Comp 251: Practice problems for the Final Instructor: Jérôme Waldispühl
1. Suppose that you use a hash table and a hash function implementing the division method. The following keys are inserted: 5, 28, 19, 15, 20, 33, 12, 17, 10 and m = 9 (for simplicity, here we do not distinguish a key from its hashcode, so we assume h(key)=key). In which slots do collisions occur?

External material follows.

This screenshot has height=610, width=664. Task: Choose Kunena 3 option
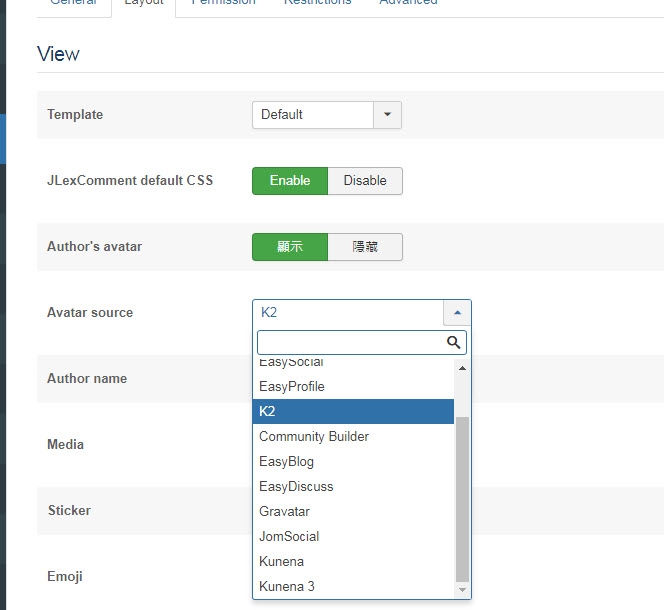287,586
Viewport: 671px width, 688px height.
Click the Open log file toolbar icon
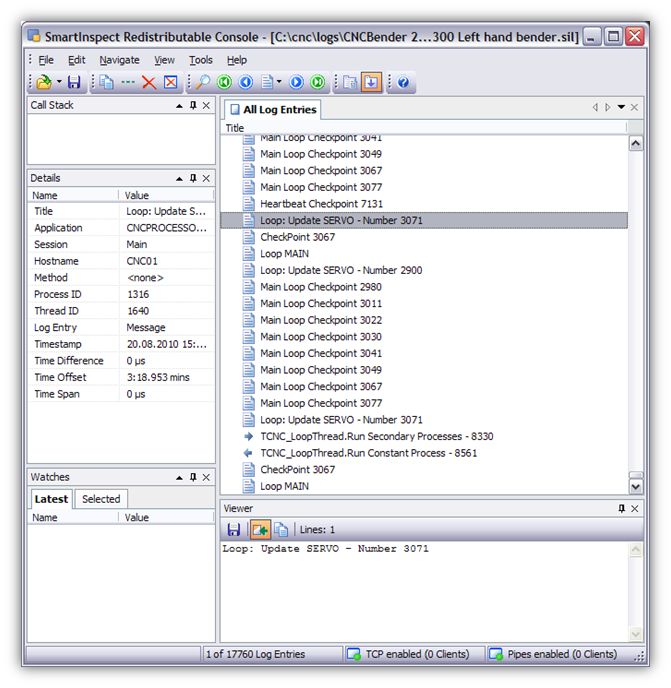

2. Now suppose you use open addressing with linear probing and the same keys as above are inserted. More collisions occur than in the previous question. Where do the collisions occur and where do the keys end up?
Solution: Thekeys5,28,19,15,20,33,12,17,10maptoslots5,1,1,6,2,6,3,8,1. Collisions are shown in bolded fonts.
Copyright By PowCoder代写 加微信 powcoder
Solution: Thekey19collideswithkey28atslot1and19goesintoslot2.Key20collides with key 19 at slot 2 and needs to go to slot 3. Key 33 collides with key 15 at slot 6 and needs to go to slot 7. Key 12 collides with key 20 at slot 3 and needs to go to slot 4. Key 17 goes into position 8. Key 10 collides with key 28 at slot 1, and then collides with 19 at slot 2, etc until it finally finds an open slot at position 0. The final positions of the keys are [ 10, 28, 19, 20, 12, 5, 15, 33, 17].
Balanced binary search trees
3. What is the maximum number of nodes in an AVL tree of a given height h?
Solution: This would be a complete binary tree of height h. Such a tree has 2h+1 − 1 nodes (See COMP 250!).
4. Starting with an empty tree, construct an AVL tree by inserting the following keys in the order given: 2, 3,5, 6, 9, 8, 7, 4, 1. If an insertion causes the tree to become unbalanced, then perform the necessary rotations to maintain the balance. State where the rotations were done.
Solution: Add(2), add(3), add(5), rotateLeft(2), add(6), add(9), rotateLeft(5) and note that this solves the imbalance at 3 also, add(8), rotateLeft(3), add(7), rotateRight(9), add(4), add(1). The final AVL tree is:
For your practice, we recommend you to draw all intermediate steps.
5. Suppose you have a heap which supports the usual add() and removeMin() operations, but also supports a changePriority (name, new Priority) operation. How could you combine these operations to define a remove(name) operation?
6. Suppose you used an ordered array to implement a priority queue. Give the O( ) time for the operations removeMin(), add(element, key), findMin() take?
Solution: Check the current minimum and find out what its priority is. (You can remove the min, check its value, and then add it back in.) Then use the changePriority() method to reduce the priority of the element that you wish to remove, such that its new priority is less than that of the current minimum. Then, remove the (new) minimum.
Solution: If you order from small to large then removeMin() would be O(n). It would be better would be to order from large to small so that removeMin would be O(1). Adding an arbitrary element would be O(n) since you would have to shift all the elements in the worst case. findMin would be O(1) since the array is ordered.
Disjoint sets
7. Consider the set of all trees of height h that can be constructed by a sequence of “union-by- height” operations. How many such trees are there?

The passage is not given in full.